Cocova was in an editorial class partnering with CCSPA to create web and print materials when he came up with the idea for a California native plants project – a series of polaroid photographs featuring different plant species, native to California. This project was a blend of his passion for both photography and the natural world.
Cocova said he became obsessed with instant film after sitting down with a variety of artists showcased by Cal Poly’s art department. When he had his portfolio reviewed by artist and curator Aline Smithson and artist Adrienne Hughes, he held on to two things they told him: that his work “highlights that everyone matters,” and he should rule out “the idea of something being conventionally beautiful” and photograph what matters to him. They both encouraged him to pursue what he was going toward, as well as shoot more film.
“At that point I had really only taken what I considered to be snapshots (that were tucked into a random sleeve in my portfolio),” Cocova said.
And now he continues shooting film. When he realized he’d need a better camera, he upgraded from the QPS to the Spectra Pro, and has discovered a recent love for Fujifilm Instax.
Cocova is currently waiting for feedback on his other instant film work which he shot after this project, hoping it will be hosted for a solo-show on the East Coast.
Below are direct responses I received from Cocova about the project:
What do you hope people will gain from your photographs?
Traditionally, in the pre-digital photo age, instant film has been reserved for in-studio test-shots and consumer uses (like the snapshots I had been taking before the portfolio review). To me, the idea of the use of instant film to photograph any subject has connotations of “nowness.” You frame your shot, check your elements, push the button, and the image is in your hands. We live in this incredible age of digital EVERYTHING. It’s nice to have something we can hold, and touch, and feel, and truly experience. This aligns with my views on the natural world. It’s here, it’s now, we can find it all around us and appreciate our ability to interact with it. The idea that we face losing so much of it breaks my heart. I hope to influence others to see that “nowness” and the need for preservation and conservation.

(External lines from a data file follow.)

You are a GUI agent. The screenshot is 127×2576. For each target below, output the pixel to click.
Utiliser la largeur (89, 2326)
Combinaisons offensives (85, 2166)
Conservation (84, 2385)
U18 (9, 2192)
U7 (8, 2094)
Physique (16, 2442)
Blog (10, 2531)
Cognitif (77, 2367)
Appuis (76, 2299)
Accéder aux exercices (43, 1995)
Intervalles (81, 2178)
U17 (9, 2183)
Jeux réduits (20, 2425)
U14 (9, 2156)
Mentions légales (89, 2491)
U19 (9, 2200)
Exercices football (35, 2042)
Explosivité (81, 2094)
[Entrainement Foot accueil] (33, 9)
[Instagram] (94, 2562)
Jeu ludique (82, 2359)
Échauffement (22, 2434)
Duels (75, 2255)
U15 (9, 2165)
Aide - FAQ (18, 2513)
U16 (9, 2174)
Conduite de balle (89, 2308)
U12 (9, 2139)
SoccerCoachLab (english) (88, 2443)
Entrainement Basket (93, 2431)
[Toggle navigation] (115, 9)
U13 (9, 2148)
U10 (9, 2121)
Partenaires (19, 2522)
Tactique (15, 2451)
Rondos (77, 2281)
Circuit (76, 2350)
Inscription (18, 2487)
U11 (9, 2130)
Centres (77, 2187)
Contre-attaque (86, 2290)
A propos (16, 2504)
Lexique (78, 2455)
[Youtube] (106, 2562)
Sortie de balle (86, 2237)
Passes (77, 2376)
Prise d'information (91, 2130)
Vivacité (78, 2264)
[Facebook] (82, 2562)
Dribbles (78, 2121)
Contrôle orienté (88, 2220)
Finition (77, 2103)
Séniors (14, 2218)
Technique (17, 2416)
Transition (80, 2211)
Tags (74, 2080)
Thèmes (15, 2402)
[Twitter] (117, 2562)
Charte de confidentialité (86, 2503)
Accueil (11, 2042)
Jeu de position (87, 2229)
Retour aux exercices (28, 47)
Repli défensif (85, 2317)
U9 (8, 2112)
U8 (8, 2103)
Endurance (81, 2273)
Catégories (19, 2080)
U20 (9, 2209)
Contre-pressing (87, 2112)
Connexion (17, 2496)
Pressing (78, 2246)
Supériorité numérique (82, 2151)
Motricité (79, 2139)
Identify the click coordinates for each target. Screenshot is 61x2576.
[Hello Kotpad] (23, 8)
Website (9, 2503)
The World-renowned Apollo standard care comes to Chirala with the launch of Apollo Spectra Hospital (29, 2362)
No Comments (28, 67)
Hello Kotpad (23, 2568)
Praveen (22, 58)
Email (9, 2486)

Additionally, I once heard photographer Tyler Shields explain that “if you can get it right in your camera, you will have gotten it right.” So, as a photographer, it’s incredibly validating to compose an exposure that is appealing and capture it with the limited opportunity that this film type offers.

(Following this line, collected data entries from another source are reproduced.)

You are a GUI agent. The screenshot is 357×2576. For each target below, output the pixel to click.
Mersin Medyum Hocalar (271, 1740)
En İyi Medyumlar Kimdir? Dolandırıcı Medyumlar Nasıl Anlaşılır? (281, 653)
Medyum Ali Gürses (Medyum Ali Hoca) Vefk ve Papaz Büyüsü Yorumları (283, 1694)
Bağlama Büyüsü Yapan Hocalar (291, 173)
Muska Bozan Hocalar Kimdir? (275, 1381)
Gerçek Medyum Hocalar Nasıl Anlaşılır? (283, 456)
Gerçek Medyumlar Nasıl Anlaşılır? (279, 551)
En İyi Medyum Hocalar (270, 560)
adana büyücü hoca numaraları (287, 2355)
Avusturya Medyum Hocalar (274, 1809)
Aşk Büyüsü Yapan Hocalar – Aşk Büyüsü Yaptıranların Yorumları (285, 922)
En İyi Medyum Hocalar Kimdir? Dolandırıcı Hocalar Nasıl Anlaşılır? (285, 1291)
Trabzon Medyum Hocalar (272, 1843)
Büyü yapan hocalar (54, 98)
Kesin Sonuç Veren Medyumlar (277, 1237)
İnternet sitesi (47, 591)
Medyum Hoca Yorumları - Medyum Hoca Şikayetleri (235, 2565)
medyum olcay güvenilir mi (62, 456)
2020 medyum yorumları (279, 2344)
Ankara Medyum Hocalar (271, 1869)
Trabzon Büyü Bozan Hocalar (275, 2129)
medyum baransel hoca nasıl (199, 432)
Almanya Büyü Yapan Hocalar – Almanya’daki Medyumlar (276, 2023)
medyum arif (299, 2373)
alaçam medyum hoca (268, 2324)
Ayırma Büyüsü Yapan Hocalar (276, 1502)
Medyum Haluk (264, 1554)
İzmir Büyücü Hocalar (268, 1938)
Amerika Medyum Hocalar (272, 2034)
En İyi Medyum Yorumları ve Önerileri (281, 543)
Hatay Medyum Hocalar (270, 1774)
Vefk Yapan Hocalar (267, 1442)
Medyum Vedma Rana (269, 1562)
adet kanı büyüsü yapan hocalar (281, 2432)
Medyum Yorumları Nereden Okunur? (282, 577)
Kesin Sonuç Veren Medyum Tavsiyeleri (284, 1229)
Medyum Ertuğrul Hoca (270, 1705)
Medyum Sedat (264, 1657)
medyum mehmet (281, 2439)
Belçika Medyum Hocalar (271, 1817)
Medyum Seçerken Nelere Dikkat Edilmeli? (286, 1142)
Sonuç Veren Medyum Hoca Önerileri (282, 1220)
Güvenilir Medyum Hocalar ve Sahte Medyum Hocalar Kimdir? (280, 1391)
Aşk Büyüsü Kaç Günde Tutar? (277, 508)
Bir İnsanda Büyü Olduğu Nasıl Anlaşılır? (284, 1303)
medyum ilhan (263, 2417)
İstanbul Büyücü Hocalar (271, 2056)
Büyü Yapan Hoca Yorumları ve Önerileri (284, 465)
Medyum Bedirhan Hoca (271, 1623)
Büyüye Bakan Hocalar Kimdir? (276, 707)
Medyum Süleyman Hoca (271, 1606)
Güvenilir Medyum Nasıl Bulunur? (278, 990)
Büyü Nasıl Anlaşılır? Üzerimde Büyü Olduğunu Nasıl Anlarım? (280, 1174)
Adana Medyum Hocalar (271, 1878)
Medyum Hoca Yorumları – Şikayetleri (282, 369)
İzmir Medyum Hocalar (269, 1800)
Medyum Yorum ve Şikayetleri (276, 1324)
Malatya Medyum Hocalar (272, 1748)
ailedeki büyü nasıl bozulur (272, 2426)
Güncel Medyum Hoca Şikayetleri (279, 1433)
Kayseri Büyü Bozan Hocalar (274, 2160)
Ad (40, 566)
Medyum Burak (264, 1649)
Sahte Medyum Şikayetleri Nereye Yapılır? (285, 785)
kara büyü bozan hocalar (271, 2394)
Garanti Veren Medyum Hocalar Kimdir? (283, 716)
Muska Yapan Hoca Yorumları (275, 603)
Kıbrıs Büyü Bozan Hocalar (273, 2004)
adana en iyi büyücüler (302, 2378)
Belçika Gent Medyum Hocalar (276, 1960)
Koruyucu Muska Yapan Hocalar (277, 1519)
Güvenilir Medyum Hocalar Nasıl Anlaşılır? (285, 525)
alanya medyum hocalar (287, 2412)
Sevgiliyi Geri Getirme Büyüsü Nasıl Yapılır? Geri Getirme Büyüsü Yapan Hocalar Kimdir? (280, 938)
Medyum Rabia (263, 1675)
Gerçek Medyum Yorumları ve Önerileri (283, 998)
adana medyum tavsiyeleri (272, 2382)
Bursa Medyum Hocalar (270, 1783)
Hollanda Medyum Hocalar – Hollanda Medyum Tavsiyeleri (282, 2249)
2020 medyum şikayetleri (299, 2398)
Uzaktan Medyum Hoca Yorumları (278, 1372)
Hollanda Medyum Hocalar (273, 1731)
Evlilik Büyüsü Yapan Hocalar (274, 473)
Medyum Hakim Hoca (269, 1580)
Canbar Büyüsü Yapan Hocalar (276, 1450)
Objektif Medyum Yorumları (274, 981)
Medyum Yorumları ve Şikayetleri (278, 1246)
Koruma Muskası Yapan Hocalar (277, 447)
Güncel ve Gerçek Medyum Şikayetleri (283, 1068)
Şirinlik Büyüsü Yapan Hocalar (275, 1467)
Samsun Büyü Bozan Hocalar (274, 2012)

What kind of challenges did you face?
Instant film can be incredibly tricky and the format I was shooting on was very expensive. You receive 10 shots for around $25. The margin for error was very slim. I still believe that I haven’t totally completed this project, but along with the theme of nowness, decided it best to temporarily conclude it while I continue shooting and learning. As image makers, our pictures won’t do anything if we refuse to share them.